- Release poster
- Directed by: Steven C. Miller
- Written by: Eric Stolze
- Produced by: William Clevinger Brad Miska
- Starring: Jonny Weston Gattlin Griffith Peter Holden Musetta Vander
- Cinematography: Joseph White
- Edited by: Steven C. Miller
- Music by: Ryan Dodson
- Distributed by: XLrator Media (2013 US theatrical release)
- Release date: July 19, 2012;
- Running time: 87 minutes
- Country: United States
- Language: English

= Under the Bed (film) =

Under the Bed is a 2012 American horror film directed by Steven C. Miller and starring Jonny Weston, Gattlin Griffith, Peter Holden, and Musetta Vander.

==Plot==
Neal has been living with his aunt following the death of his mother, and it is implied that he attempted to burn their house down. He has just returned to live with his father and new stepmother Angela, and younger brother Paulie. Although everyone seems to welcome him back, his father is very hostile, and the neighborhood kids believe that Neal is crazy. Neal speaks to Paulie about the true cause of their mother's death, revealed to be a monster that lives under their bed and is only repelled by light.
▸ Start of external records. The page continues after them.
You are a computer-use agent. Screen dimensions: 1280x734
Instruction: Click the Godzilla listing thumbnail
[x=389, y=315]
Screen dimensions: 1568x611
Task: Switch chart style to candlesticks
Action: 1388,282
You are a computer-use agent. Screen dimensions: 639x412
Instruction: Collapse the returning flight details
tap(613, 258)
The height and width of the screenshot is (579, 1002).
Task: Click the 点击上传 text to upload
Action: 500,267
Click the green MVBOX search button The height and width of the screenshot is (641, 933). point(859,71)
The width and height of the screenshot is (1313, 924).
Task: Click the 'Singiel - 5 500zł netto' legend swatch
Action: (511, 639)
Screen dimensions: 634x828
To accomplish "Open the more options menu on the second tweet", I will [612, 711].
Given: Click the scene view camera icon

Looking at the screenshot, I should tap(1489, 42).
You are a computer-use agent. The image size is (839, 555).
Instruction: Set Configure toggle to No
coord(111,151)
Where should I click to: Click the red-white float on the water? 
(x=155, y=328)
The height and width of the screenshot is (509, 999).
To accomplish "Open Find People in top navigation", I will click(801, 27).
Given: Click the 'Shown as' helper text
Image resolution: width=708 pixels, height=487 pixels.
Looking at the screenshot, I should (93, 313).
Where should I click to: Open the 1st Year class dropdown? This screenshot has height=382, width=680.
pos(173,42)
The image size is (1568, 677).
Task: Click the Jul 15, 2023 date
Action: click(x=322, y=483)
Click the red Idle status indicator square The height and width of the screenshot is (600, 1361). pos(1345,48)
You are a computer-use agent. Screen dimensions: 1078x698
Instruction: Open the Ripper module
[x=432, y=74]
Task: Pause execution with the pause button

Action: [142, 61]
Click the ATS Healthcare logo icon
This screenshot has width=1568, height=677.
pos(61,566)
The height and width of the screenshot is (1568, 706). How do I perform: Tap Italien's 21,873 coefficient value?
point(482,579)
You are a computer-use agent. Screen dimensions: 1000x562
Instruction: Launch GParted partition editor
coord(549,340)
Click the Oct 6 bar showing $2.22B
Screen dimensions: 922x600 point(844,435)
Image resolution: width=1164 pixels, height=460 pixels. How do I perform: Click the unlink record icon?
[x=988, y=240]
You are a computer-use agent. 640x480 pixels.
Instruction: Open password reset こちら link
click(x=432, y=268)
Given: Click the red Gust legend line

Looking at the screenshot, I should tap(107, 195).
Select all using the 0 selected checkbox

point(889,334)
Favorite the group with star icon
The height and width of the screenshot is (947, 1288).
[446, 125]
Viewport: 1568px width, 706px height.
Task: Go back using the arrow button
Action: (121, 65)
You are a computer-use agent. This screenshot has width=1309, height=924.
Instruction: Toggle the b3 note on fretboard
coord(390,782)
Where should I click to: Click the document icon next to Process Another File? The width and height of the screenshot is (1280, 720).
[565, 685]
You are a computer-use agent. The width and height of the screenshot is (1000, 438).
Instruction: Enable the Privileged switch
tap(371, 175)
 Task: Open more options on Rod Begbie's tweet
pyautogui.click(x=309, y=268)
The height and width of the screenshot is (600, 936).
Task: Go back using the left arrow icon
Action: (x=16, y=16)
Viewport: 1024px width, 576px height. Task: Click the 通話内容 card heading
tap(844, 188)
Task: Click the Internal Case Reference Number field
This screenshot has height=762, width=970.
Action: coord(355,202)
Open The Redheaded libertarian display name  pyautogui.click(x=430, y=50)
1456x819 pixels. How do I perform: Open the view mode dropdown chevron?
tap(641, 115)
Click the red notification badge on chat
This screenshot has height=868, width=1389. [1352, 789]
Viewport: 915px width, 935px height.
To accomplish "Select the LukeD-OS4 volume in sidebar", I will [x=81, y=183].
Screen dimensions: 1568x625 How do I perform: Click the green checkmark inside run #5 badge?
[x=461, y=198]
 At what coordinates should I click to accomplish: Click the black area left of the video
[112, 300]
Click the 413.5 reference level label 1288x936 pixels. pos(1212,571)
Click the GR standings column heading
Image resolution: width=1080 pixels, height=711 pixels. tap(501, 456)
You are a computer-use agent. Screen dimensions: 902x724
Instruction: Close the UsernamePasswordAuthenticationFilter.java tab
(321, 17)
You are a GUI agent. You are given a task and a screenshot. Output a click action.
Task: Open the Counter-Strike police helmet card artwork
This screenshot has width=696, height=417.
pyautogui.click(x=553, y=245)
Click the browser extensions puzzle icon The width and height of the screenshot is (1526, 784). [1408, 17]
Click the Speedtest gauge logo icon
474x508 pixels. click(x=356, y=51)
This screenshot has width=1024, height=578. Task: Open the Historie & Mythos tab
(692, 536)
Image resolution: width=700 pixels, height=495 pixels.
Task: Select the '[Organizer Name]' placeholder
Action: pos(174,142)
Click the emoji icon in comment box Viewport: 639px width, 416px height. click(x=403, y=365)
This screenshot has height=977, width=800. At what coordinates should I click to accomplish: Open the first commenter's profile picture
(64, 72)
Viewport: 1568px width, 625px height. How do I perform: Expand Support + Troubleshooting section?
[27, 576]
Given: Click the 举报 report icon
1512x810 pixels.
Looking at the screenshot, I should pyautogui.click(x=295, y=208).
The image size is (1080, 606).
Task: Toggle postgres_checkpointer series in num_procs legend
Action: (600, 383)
The monster has begun to torment Paulie as it did to Neal, and the brothers must formulate a plan to destroy it once and for all.

==Cast==

- Jonny Weston as Neal Hausman
- Gattlin Griffith as Paulie Hausman
- Peter Holden as Terry Hausman
- Musetta Vander as Angela Hausman

==Releases==

The film was exhibited at the Fantasia International Film Festival on July 19, 2012, in Canada and at the Film4 FrightFest
August 25, 2012 in the United Kingdom. It was also shown at the ScreamFest Horror Film Festival on October 16, 2012.
In Spain, it was also featured in Nocturna, Madrid International Fantastic Film Festival, on June 4, 2013.
It made its DVD premiere in Germany on May 20, 2013, and in France on June 19, 2013. In the United States, a limited screening was scheduled on July 19, 2013.

==Reception==
The film has received mixed reviews from critics and has a Rotten Tomatoes score of 40%, based on 10 reviews.